▶ _Work instruction_
Produce a word-for-word copy of the data below.

Stored items:
━━━━━━━━

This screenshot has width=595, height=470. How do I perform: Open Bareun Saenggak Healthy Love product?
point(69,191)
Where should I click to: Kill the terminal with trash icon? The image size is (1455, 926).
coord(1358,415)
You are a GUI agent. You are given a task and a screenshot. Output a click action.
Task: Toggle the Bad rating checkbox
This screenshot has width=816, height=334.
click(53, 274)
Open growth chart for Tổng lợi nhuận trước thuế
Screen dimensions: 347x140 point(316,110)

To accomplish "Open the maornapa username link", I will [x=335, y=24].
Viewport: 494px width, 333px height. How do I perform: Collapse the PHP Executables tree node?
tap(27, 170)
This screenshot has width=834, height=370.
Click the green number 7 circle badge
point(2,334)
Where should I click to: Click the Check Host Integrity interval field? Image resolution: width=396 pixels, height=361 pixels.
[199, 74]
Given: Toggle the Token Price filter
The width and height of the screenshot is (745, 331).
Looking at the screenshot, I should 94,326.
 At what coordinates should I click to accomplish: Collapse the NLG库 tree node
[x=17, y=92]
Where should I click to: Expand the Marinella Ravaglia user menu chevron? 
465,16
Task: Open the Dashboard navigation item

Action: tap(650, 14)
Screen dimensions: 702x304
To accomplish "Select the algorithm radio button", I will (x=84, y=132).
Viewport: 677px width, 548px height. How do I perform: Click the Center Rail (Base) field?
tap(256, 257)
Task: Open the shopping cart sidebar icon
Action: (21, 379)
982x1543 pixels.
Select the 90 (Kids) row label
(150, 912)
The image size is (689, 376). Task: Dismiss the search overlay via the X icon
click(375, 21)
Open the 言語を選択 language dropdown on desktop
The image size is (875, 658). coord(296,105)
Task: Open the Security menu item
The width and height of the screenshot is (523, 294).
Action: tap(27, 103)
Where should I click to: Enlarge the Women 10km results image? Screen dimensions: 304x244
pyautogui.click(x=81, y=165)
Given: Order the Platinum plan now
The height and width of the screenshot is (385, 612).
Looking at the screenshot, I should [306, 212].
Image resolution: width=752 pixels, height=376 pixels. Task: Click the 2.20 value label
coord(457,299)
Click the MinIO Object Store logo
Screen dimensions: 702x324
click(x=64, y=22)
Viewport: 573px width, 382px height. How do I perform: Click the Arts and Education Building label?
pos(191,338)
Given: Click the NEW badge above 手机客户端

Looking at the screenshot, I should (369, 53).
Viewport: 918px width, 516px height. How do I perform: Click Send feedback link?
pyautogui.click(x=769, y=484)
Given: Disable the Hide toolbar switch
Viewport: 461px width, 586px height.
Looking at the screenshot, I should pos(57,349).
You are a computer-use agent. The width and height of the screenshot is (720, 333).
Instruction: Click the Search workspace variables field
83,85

━━━━━━━━

▶ _Output of the exercise_
This screenshot has width=595, height=470. How do I perform: Open Bareun Saenggak Healthy Love product?
point(69,191)
Where should I click to: Kill the terminal with trash icon? The image size is (1455, 926).
coord(1358,415)
You are a GUI agent. You are given a task and a screenshot. Output a click action.
Task: Toggle the Bad rating checkbox
This screenshot has width=816, height=334.
click(53, 274)
Open growth chart for Tổng lợi nhuận trước thuế
Screen dimensions: 347x140 point(316,110)

To accomplish "Open the maornapa username link", I will [x=335, y=24].
Viewport: 494px width, 333px height. How do I perform: Collapse the PHP Executables tree node?
tap(27, 170)
This screenshot has width=834, height=370.
Click the green number 7 circle badge
point(2,334)
Where should I click to: Click the Check Host Integrity interval field? Image resolution: width=396 pixels, height=361 pixels.
[199, 74]
Given: Toggle the Token Price filter
The width and height of the screenshot is (745, 331).
Looking at the screenshot, I should 94,326.
 At what coordinates should I click to accomplish: Collapse the NLG库 tree node
[x=17, y=92]
Where should I click to: Expand the Marinella Ravaglia user menu chevron? 
465,16
Task: Open the Dashboard navigation item

Action: tap(650, 14)
Screen dimensions: 702x304
To accomplish "Select the algorithm radio button", I will (x=84, y=132).
Viewport: 677px width, 548px height. How do I perform: Click the Center Rail (Base) field?
tap(256, 257)
Task: Open the shopping cart sidebar icon
Action: (21, 379)
982x1543 pixels.
Select the 90 (Kids) row label
(150, 912)
The image size is (689, 376). Task: Dismiss the search overlay via the X icon
click(375, 21)
Open the 言語を選択 language dropdown on desktop
The image size is (875, 658). coord(296,105)
Task: Open the Security menu item
The width and height of the screenshot is (523, 294).
Action: tap(27, 103)
Where should I click to: Enlarge the Women 10km results image? Screen dimensions: 304x244
pyautogui.click(x=81, y=165)
Given: Order the Platinum plan now
The height and width of the screenshot is (385, 612).
Looking at the screenshot, I should [306, 212].
Image resolution: width=752 pixels, height=376 pixels. Task: Click the 2.20 value label
coord(457,299)
Click the MinIO Object Store logo
Screen dimensions: 702x324
click(x=64, y=22)
Viewport: 573px width, 382px height. How do I perform: Click the Arts and Education Building label?
pos(191,338)
Given: Click the NEW badge above 手机客户端

Looking at the screenshot, I should (369, 53).
Viewport: 918px width, 516px height. How do I perform: Click Send feedback link?
pyautogui.click(x=769, y=484)
Given: Disable the Hide toolbar switch
Viewport: 461px width, 586px height.
Looking at the screenshot, I should pos(57,349).
You are a computer-use agent. The width and height of the screenshot is (720, 333).
Instruction: Click the Search workspace variables field
83,85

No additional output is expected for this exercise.